■ **Material shown**
= Beginning of Section =

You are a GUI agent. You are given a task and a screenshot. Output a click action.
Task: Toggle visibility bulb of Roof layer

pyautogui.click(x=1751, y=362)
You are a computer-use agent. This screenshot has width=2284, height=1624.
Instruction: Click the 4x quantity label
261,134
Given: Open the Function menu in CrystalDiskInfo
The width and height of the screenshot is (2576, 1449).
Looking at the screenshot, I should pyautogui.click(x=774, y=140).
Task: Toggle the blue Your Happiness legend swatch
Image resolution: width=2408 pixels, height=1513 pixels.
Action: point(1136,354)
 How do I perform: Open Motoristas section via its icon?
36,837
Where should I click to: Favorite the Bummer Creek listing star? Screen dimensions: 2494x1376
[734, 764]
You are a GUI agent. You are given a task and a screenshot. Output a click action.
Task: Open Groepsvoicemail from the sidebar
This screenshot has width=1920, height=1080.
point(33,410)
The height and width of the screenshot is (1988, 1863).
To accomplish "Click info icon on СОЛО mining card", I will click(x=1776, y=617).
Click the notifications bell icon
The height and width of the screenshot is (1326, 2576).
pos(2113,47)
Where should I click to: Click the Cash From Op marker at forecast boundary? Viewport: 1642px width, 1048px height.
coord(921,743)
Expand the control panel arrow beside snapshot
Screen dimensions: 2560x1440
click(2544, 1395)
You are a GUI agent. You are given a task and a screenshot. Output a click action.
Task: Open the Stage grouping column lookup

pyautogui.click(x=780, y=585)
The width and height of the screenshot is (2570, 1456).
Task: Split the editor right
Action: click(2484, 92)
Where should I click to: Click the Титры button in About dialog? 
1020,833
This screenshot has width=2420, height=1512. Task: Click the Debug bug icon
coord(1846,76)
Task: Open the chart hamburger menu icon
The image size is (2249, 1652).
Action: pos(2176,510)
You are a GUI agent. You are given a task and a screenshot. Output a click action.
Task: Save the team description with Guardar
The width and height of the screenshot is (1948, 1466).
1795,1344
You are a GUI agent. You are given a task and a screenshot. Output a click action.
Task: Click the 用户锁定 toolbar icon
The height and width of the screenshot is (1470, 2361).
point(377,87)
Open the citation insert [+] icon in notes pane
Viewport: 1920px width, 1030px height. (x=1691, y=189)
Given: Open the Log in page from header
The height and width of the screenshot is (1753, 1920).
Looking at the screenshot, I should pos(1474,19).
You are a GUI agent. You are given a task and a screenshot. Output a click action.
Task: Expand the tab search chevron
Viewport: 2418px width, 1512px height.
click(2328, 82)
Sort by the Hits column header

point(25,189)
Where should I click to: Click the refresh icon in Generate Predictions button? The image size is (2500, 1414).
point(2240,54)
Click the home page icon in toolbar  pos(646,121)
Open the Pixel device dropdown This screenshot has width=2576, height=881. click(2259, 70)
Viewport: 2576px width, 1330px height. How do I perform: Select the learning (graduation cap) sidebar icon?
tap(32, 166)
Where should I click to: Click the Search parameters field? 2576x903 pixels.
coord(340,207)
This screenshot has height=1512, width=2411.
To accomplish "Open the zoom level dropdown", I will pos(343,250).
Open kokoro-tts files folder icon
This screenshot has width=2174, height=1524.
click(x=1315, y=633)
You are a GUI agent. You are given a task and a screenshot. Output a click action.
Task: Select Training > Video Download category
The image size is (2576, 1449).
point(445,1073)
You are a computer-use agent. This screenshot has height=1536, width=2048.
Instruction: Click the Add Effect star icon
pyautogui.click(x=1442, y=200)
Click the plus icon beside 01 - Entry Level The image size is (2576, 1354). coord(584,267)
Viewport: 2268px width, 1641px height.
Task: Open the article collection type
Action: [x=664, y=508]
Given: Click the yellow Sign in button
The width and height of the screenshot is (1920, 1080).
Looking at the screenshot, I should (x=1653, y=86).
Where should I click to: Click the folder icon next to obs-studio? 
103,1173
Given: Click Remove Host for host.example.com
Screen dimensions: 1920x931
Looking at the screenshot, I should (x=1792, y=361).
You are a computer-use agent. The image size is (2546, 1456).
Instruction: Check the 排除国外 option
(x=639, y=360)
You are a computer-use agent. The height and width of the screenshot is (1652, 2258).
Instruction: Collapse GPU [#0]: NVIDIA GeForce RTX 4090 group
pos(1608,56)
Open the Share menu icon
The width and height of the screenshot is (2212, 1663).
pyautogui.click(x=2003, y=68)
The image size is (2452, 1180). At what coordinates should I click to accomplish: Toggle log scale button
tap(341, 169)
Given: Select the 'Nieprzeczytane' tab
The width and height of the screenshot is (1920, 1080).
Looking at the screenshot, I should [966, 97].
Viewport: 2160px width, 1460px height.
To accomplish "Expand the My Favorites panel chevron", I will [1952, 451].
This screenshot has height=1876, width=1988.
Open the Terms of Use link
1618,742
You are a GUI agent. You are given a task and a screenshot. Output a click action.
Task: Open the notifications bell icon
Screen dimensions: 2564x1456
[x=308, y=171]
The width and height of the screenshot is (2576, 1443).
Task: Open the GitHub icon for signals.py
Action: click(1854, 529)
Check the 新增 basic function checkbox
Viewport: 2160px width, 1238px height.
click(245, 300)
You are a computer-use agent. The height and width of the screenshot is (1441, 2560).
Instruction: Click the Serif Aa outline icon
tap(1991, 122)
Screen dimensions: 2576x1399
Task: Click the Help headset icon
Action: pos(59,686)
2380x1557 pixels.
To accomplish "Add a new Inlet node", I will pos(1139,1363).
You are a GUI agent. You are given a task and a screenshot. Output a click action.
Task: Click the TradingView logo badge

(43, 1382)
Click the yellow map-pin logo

= End of Section =

■ **Problem statement**
Write the listing out again, exactly as it reads.

■ **Response area**
You are a GUI agent. You are given a task and a screenshot. Output a click action.
Task: Toggle visibility bulb of Roof layer

pyautogui.click(x=1751, y=362)
You are a computer-use agent. This screenshot has width=2284, height=1624.
Instruction: Click the 4x quantity label
261,134
Given: Open the Function menu in CrystalDiskInfo
The width and height of the screenshot is (2576, 1449).
Looking at the screenshot, I should pyautogui.click(x=774, y=140).
Task: Toggle the blue Your Happiness legend swatch
Image resolution: width=2408 pixels, height=1513 pixels.
Action: point(1136,354)
 How do I perform: Open Motoristas section via its icon?
36,837
Where should I click to: Favorite the Bummer Creek listing star? Screen dimensions: 2494x1376
[734, 764]
You are a GUI agent. You are given a task and a screenshot. Output a click action.
Task: Open Groepsvoicemail from the sidebar
This screenshot has width=1920, height=1080.
point(33,410)
The height and width of the screenshot is (1988, 1863).
To accomplish "Click info icon on СОЛО mining card", I will click(x=1776, y=617).
Click the notifications bell icon
The height and width of the screenshot is (1326, 2576).
pos(2113,47)
Where should I click to: Click the Cash From Op marker at forecast boundary? Viewport: 1642px width, 1048px height.
coord(921,743)
Expand the control panel arrow beside snapshot
Screen dimensions: 2560x1440
click(2544, 1395)
You are a GUI agent. You are given a task and a screenshot. Output a click action.
Task: Open the Stage grouping column lookup

pyautogui.click(x=780, y=585)
The width and height of the screenshot is (2570, 1456).
Task: Split the editor right
Action: click(2484, 92)
Where should I click to: Click the Титры button in About dialog? 
1020,833
This screenshot has width=2420, height=1512. Task: Click the Debug bug icon
coord(1846,76)
Task: Open the chart hamburger menu icon
The image size is (2249, 1652).
Action: pos(2176,510)
You are a GUI agent. You are given a task and a screenshot. Output a click action.
Task: Save the team description with Guardar
The width and height of the screenshot is (1948, 1466).
1795,1344
You are a GUI agent. You are given a task and a screenshot. Output a click action.
Task: Click the 用户锁定 toolbar icon
The height and width of the screenshot is (1470, 2361).
point(377,87)
Open the citation insert [+] icon in notes pane
Viewport: 1920px width, 1030px height. (x=1691, y=189)
Given: Open the Log in page from header
The height and width of the screenshot is (1753, 1920).
Looking at the screenshot, I should pos(1474,19).
You are a GUI agent. You are given a task and a screenshot. Output a click action.
Task: Expand the tab search chevron
Viewport: 2418px width, 1512px height.
click(2328, 82)
Sort by the Hits column header

point(25,189)
Where should I click to: Click the refresh icon in Generate Predictions button? The image size is (2500, 1414).
point(2240,54)
Click the home page icon in toolbar  pos(646,121)
Open the Pixel device dropdown This screenshot has width=2576, height=881. click(2259, 70)
Viewport: 2576px width, 1330px height. How do I perform: Select the learning (graduation cap) sidebar icon?
tap(32, 166)
Where should I click to: Click the Search parameters field? 2576x903 pixels.
coord(340,207)
This screenshot has height=1512, width=2411.
To accomplish "Open the zoom level dropdown", I will pos(343,250).
Open kokoro-tts files folder icon
This screenshot has width=2174, height=1524.
click(x=1315, y=633)
You are a GUI agent. You are given a task and a screenshot. Output a click action.
Task: Select Training > Video Download category
The image size is (2576, 1449).
point(445,1073)
You are a computer-use agent. This screenshot has height=1536, width=2048.
Instruction: Click the Add Effect star icon
pyautogui.click(x=1442, y=200)
Click the plus icon beside 01 - Entry Level The image size is (2576, 1354). coord(584,267)
Viewport: 2268px width, 1641px height.
Task: Open the article collection type
Action: [x=664, y=508]
Given: Click the yellow Sign in button
The width and height of the screenshot is (1920, 1080).
Looking at the screenshot, I should (x=1653, y=86).
Where should I click to: Click the folder icon next to obs-studio? 
103,1173
Given: Click Remove Host for host.example.com
Screen dimensions: 1920x931
Looking at the screenshot, I should (x=1792, y=361).
You are a computer-use agent. The image size is (2546, 1456).
Instruction: Check the 排除国外 option
(x=639, y=360)
You are a computer-use agent. The height and width of the screenshot is (1652, 2258).
Instruction: Collapse GPU [#0]: NVIDIA GeForce RTX 4090 group
pos(1608,56)
Open the Share menu icon
The width and height of the screenshot is (2212, 1663).
pyautogui.click(x=2003, y=68)
The image size is (2452, 1180). At what coordinates should I click to accomplish: Toggle log scale button
tap(341, 169)
Given: Select the 'Nieprzeczytane' tab
The width and height of the screenshot is (1920, 1080).
Looking at the screenshot, I should [966, 97].
Viewport: 2160px width, 1460px height.
To accomplish "Expand the My Favorites panel chevron", I will [1952, 451].
This screenshot has height=1876, width=1988.
Open the Terms of Use link
1618,742
You are a GUI agent. You are given a task and a screenshot. Output a click action.
Task: Open the notifications bell icon
Screen dimensions: 2564x1456
[x=308, y=171]
The width and height of the screenshot is (2576, 1443).
Task: Open the GitHub icon for signals.py
Action: click(1854, 529)
Check the 新增 basic function checkbox
Viewport: 2160px width, 1238px height.
click(245, 300)
You are a computer-use agent. The height and width of the screenshot is (1441, 2560).
Instruction: Click the Serif Aa outline icon
tap(1991, 122)
Screen dimensions: 2576x1399
Task: Click the Help headset icon
Action: pos(59,686)
2380x1557 pixels.
To accomplish "Add a new Inlet node", I will pos(1139,1363).
You are a GUI agent. You are given a task and a screenshot. Output a click action.
Task: Click the TradingView logo badge

(43, 1382)
Click the yellow map-pin logo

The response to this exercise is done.